If you want to try it, magnesium oxide or magnesium glycinate at 250 to 400 mg daily is generally well tolerated. Give it at least eight weeks before deciding whether it’s helping. Vitamin B6 (40 mg daily) showed some benefit in the same trial, though magnesium outperformed it.
The supplement with the strongest evidence behind it is iron, but only if your levels are actually low. A simple blood test for ferritin can tell you whether iron supplementation makes sense for your situation.
When Restlessness Isn’t RLS
Not all nighttime body restlessness is restless legs syndrome. A related condition called akathisia produces a more generalized inner restlessness, a feeling that you can’t sit still or stay comfortable in your own skin.
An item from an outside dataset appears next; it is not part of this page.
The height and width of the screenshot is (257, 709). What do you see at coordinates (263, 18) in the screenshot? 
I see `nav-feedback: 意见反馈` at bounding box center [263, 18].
Unlike RLS, akathisia tends to occur throughout the day (not just at night), affects the whole body rather than primarily the legs, and is almost always triggered by a medication, particularly antipsychotics and some antidepressants. If your restlessness doesn’t follow the nighttime pattern and isn’t focused in your legs, akathisia is worth considering.
Anxiety can also produce a restless, wired feeling at bedtime, but it’s typically accompanied by racing thoughts and muscle tension rather than the specific creeping or pulling sensations in the legs that define RLS.
Medical Treatment Options
If lifestyle changes and supplements aren’t enough, prescription treatment is available. The American Academy of Sleep Medicine’s most recent guidelines recommend a specific type of nerve-calming medication (in the same family as gabapentin) as the strongest first-line option. This class of medication works by reducing nerve excitability rather than directly targeting dopamine, which avoids a complication called augmentation where dopamine-based treatments eventually make symptoms worse over time.
Older guidelines favored dopamine-boosting medications, but the field has shifted because those drugs, while effective short-term, can cause symptoms to spread to other body parts or start earlier in the day after months or years of use. If your symptoms are frequent (occurring two or more nights per week) and significantly disrupting your sleep, a sleep specialist can help you find the right treatment without running into that problem.